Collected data
++++++++
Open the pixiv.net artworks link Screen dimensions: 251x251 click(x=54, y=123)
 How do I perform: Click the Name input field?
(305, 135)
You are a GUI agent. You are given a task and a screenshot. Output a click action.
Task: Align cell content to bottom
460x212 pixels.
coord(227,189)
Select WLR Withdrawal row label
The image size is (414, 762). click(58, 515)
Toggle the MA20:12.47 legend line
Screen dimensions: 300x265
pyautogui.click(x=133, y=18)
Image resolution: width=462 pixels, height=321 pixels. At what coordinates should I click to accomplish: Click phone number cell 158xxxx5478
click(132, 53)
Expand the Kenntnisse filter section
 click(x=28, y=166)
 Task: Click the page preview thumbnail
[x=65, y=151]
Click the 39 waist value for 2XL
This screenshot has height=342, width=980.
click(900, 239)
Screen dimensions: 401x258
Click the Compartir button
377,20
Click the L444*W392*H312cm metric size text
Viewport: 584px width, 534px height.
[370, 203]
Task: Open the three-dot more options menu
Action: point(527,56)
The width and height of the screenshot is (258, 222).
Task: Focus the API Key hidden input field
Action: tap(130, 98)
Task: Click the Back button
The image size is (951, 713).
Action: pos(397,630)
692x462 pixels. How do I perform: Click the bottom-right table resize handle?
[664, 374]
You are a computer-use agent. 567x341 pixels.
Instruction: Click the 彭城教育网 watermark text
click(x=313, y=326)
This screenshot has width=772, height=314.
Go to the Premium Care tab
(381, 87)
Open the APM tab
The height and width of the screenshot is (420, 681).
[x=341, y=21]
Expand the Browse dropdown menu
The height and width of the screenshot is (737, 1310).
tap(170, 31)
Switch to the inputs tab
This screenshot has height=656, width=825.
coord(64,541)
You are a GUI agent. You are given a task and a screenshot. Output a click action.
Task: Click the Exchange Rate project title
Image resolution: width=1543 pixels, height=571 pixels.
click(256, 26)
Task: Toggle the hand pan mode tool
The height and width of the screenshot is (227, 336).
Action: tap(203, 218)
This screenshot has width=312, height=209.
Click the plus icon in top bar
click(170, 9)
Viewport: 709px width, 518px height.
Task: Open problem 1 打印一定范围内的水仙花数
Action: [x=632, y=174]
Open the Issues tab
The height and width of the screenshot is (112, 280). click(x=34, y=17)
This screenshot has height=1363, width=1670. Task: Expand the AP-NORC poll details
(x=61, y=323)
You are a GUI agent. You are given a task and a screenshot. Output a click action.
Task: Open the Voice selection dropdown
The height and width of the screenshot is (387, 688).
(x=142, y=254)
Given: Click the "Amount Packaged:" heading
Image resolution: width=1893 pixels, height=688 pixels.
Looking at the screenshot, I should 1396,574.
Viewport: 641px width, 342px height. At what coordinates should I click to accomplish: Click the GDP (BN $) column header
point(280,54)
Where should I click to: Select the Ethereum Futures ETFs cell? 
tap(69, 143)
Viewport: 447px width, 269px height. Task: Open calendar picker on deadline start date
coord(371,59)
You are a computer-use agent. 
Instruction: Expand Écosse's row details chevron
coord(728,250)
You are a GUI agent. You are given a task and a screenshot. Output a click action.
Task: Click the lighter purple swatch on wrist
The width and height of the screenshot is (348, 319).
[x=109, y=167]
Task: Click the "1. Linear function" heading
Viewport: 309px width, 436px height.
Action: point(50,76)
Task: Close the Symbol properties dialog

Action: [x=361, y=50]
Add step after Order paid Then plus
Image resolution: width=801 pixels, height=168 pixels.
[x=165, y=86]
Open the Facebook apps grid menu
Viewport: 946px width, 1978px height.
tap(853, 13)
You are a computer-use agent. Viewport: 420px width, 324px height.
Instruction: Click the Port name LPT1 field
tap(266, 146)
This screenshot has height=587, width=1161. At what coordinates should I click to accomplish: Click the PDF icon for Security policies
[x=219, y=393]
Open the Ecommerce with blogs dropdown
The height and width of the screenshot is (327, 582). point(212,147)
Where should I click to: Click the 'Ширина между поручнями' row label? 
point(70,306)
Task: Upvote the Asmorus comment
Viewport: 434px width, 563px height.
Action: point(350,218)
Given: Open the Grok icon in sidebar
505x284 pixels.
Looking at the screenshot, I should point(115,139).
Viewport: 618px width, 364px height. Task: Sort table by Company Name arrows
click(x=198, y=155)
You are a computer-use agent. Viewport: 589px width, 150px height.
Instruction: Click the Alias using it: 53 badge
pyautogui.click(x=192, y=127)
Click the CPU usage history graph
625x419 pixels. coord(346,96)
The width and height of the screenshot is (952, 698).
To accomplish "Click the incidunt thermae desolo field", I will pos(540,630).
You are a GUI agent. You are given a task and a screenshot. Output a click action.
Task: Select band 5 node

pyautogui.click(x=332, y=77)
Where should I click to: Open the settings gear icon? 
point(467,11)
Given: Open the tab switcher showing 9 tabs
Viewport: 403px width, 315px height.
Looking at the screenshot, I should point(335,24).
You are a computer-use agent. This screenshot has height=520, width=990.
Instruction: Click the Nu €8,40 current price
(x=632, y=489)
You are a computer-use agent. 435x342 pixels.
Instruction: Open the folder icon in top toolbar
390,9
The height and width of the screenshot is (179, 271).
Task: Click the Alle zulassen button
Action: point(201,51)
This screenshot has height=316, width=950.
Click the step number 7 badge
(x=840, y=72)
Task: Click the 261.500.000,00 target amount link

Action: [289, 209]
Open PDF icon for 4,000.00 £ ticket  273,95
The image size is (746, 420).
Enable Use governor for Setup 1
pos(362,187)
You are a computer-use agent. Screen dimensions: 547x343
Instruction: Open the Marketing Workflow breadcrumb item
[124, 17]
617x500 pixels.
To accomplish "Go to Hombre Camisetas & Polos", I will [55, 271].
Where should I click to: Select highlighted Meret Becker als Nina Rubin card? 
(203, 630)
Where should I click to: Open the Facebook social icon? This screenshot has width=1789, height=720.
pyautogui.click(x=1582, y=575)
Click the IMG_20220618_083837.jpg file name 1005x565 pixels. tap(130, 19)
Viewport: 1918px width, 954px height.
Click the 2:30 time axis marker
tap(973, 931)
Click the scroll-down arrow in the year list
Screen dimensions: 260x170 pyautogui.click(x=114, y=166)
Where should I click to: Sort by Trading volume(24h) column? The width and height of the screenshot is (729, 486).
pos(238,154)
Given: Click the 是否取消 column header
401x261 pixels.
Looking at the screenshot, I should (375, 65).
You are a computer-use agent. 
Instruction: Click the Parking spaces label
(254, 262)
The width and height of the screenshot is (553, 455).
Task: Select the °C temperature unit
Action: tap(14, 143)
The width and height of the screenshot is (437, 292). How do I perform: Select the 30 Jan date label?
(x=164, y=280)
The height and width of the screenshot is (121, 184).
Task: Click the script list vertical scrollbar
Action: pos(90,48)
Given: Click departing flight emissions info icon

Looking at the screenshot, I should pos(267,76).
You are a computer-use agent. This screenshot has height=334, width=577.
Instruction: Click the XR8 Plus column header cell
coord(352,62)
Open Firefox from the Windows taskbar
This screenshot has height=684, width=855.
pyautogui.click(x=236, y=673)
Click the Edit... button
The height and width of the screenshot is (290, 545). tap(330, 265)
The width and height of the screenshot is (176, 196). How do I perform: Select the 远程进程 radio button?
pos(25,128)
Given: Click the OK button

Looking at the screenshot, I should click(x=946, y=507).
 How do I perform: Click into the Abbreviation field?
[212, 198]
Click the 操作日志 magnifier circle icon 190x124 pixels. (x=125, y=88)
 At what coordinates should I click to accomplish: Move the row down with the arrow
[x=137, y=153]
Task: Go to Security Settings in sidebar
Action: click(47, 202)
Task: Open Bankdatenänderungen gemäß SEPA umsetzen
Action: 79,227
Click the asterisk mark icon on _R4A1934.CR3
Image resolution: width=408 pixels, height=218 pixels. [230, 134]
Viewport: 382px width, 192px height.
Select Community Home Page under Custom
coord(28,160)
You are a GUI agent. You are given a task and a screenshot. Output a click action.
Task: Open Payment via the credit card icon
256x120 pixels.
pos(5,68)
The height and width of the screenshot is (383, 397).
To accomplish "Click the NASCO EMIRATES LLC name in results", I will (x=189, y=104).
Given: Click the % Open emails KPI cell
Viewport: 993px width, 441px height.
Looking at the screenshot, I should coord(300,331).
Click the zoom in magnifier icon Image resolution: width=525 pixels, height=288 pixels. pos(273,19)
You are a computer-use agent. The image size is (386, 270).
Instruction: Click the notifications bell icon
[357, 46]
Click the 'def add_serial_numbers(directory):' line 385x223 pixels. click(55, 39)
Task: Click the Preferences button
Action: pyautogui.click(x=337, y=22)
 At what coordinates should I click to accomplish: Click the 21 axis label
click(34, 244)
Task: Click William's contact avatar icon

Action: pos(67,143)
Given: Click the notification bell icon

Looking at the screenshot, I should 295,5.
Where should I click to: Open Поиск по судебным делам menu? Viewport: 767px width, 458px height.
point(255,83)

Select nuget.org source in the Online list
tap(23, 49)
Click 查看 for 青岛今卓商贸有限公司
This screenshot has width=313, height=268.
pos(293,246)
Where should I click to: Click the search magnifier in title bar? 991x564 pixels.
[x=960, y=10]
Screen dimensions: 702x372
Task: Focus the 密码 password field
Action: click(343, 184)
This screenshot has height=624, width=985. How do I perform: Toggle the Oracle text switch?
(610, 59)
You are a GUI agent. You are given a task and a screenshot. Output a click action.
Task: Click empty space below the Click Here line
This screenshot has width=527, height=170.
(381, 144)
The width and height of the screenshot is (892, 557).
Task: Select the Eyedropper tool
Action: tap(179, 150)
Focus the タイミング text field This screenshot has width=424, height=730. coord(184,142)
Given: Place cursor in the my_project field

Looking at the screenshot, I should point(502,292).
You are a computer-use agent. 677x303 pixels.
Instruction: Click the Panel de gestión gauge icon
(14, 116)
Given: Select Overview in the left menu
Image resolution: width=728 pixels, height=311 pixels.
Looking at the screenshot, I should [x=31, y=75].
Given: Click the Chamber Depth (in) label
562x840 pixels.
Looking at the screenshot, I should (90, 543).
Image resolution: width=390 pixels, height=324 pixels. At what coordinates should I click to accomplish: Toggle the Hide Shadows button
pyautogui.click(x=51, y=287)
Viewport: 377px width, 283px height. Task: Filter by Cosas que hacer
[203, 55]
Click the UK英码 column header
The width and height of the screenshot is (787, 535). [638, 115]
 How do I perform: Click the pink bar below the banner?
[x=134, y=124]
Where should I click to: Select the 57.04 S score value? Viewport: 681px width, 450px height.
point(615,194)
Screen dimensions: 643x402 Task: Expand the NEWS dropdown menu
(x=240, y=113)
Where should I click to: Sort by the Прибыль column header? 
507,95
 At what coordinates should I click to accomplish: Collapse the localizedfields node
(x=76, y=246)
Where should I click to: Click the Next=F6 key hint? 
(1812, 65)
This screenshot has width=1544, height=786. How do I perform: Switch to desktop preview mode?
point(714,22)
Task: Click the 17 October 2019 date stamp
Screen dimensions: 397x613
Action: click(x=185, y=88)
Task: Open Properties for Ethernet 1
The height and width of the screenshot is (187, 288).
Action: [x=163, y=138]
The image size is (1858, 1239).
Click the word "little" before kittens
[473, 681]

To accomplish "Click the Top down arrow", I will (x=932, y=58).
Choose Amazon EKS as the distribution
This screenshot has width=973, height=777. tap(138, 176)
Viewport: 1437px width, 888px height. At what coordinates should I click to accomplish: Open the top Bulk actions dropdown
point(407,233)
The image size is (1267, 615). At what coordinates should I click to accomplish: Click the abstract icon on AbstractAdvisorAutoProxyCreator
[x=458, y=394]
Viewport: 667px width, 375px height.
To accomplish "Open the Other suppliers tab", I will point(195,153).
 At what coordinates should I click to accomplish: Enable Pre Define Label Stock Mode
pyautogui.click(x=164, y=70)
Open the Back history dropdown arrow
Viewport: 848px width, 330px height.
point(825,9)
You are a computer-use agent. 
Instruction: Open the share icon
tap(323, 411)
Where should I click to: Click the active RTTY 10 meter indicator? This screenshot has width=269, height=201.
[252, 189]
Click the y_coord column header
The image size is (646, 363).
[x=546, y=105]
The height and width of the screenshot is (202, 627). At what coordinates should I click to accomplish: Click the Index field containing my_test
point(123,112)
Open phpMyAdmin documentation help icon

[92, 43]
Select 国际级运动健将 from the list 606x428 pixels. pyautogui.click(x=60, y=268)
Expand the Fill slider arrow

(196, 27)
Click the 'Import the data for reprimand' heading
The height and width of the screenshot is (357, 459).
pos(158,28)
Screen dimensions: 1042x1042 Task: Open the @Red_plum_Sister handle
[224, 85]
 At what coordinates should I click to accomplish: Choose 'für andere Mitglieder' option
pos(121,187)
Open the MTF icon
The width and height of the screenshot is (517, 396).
++++++++
WORK TASK: Copy out all lines above holding "from".

EXPECTED ANSWER:
Open Firefox from the Windows taskbar
Select 国际级运动健将 from the list 606x428 pixels. pyautogui.click(x=60, y=268)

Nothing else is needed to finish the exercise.